Three-Dimensional Engineering of Sulfur/MnO2 Composites for High-Rate Lithium-Sulfur Batteries

Zihe Chen; Yuxin Hu; Wei Liu; Fang Yu; Xuefeng Yu; Tao Mei; Li Yu; Xianbao Wang

doi:10.1021/acsami.1c10958

Three-Dimensional Engineering of Sulfur/MnO₂ Composites for High-Rate Lithium-Sulfur Batteries

ACS Appl Mater Interfaces. 2021 Aug 18;13(32):38394-38404. doi: 10.1021/acsami.1c10958. Epub 2021 Aug 9.

Authors

Zihe Chen¹, Yuxin Hu¹, Wei Liu¹, Fang Yu¹, Xuefeng Yu¹, Tao Mei¹, Li Yu¹, Xianbao Wang¹

Affiliation

¹ Hubei Collaborative Innovation Center for Advanced Organic Chemical Materials, Overseas Expertise Introduction Center for Discipline Innovation (D18025), Key Laboratory for the Green Preparation and Application of Functional Materials, Hubei Key Laboratory of Polymer Materials, School of Materials Science and Engineering, Hubei University, Wuhan 430062, P. R. China.

PMID: 34370432
DOI: 10.1021/acsami.1c10958

Abstract

Herein, a three-dimensional interconnected sulfur (3DIS) system is used to construct a cathode of the lithium-sulfur battery. Compared with the traditional methods of encapsulating sulfur, the 3DIS system serves as a framework to grow MnO₂, which ensures a high sulfur content of 91.5 wt % (the ratio of sulfur/host was 10.8) and a uniform distribution of sulfur.

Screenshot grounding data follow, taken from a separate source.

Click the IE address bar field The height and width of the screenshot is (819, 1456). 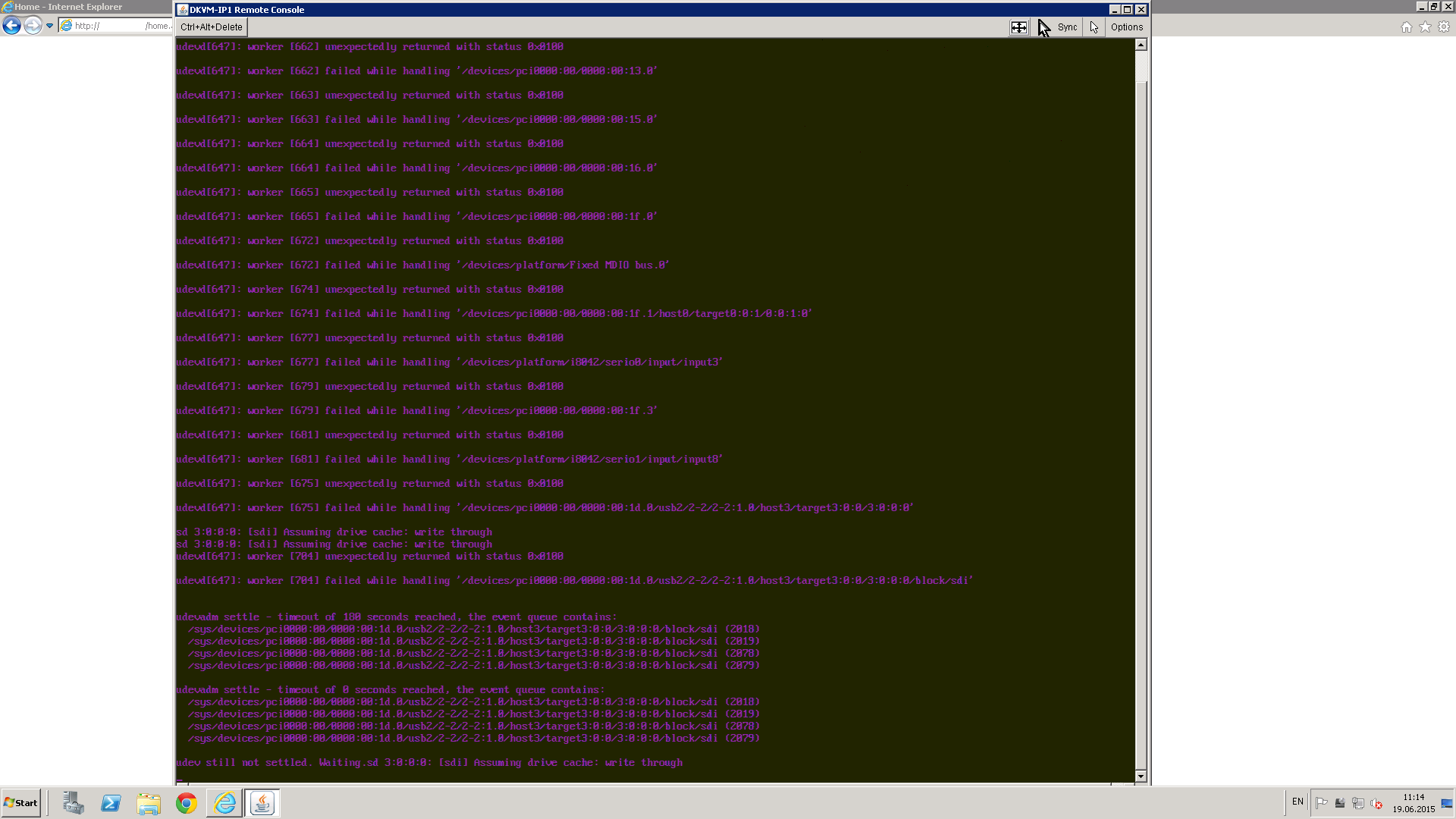click(x=114, y=26)
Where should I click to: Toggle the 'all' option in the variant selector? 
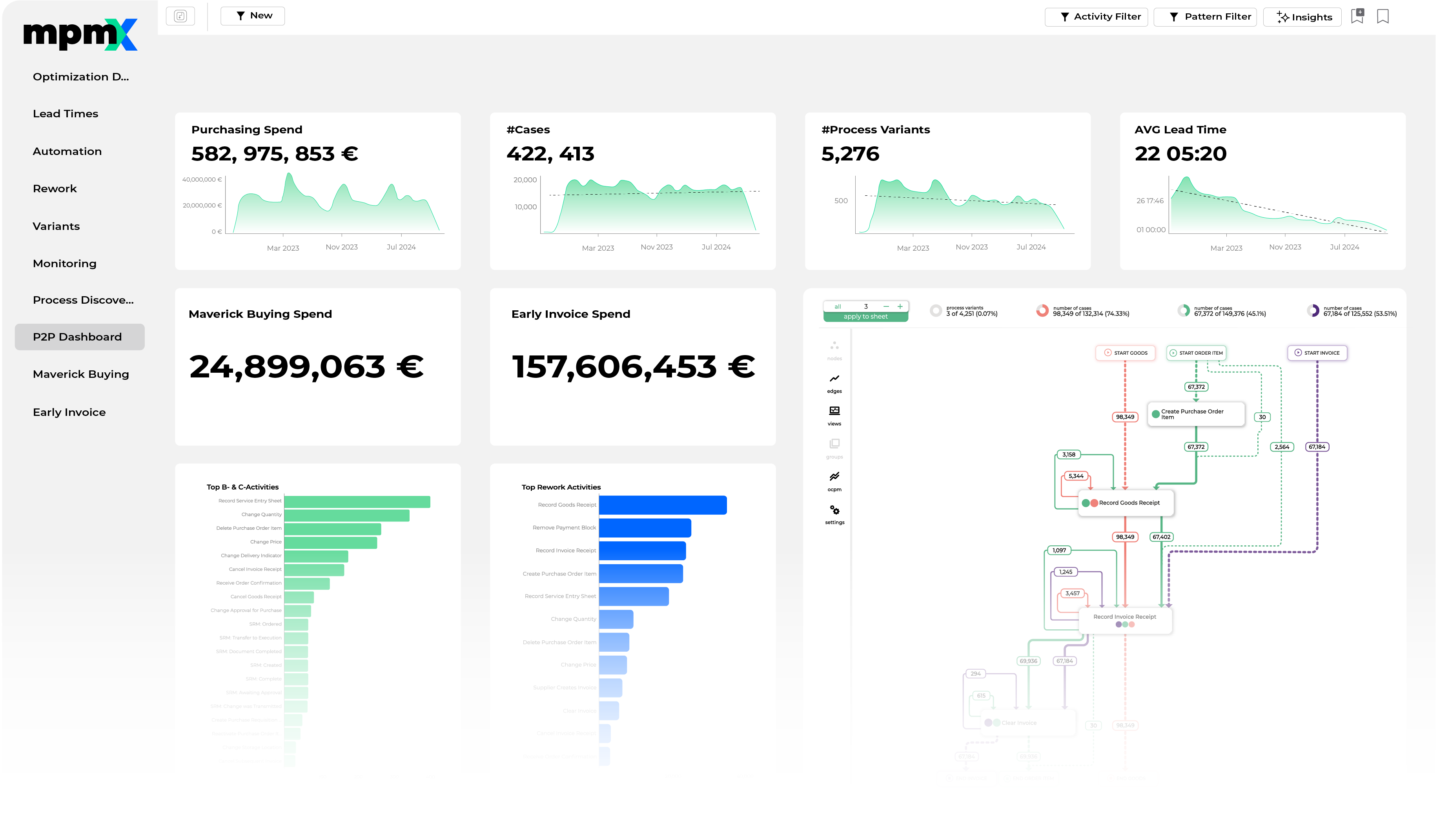point(838,306)

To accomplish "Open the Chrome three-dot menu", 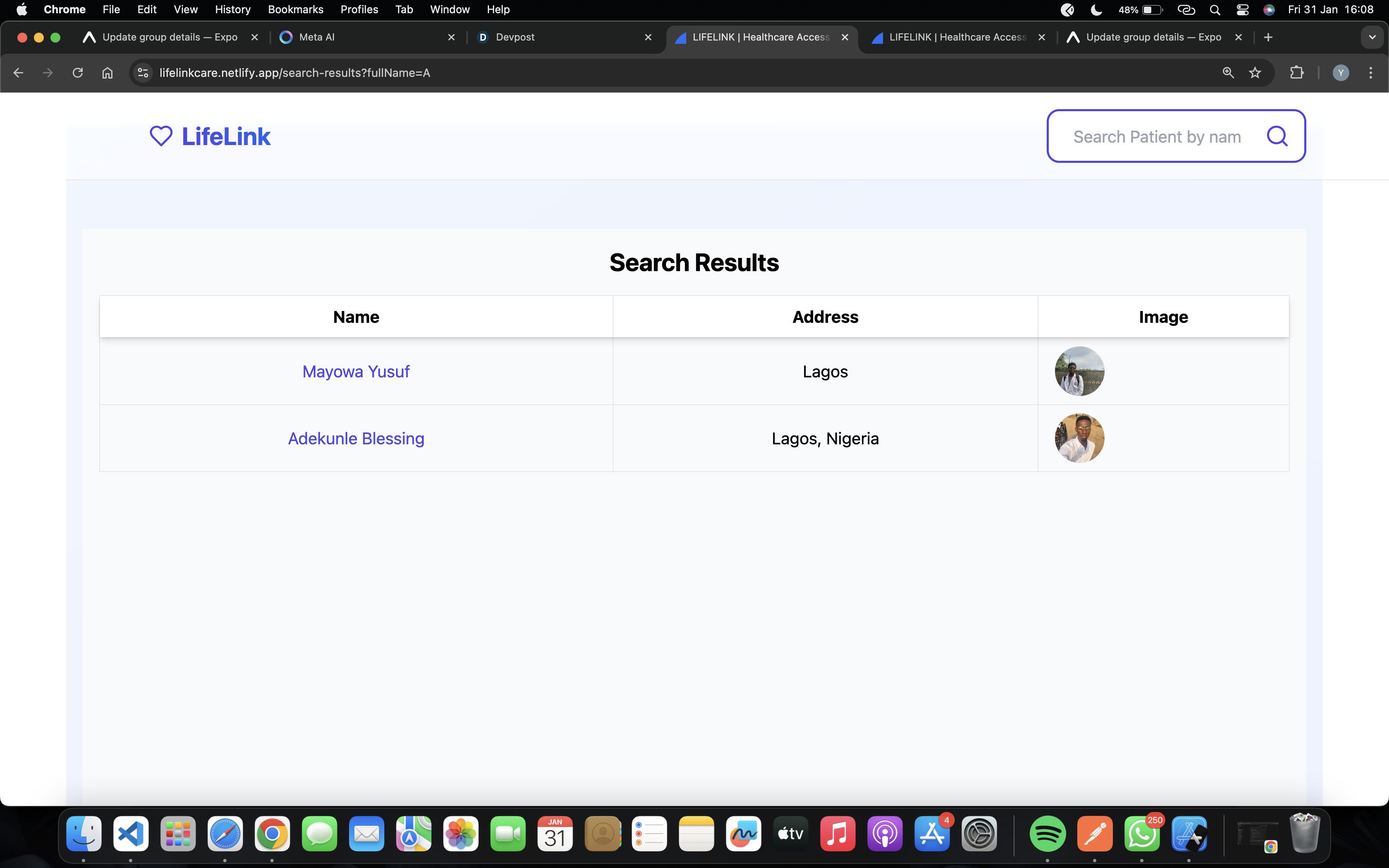I will coord(1371,73).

Due to the synergistic effect of the 3D interconnected architecture and the uniform coating layer of polar MnO₂, 3DIS@MnO₂ (3DISMO) delivers a capacity of 891 mA h g^-1 after 900 cycles at 1 C. Even at a rate of 10 C, a capacity decay rate of 0.061% per cycle is achieved.

Keywords: 3D interconnected sulfur; MnO2; cathode; high sulfur content; lithium−sulfur batteries.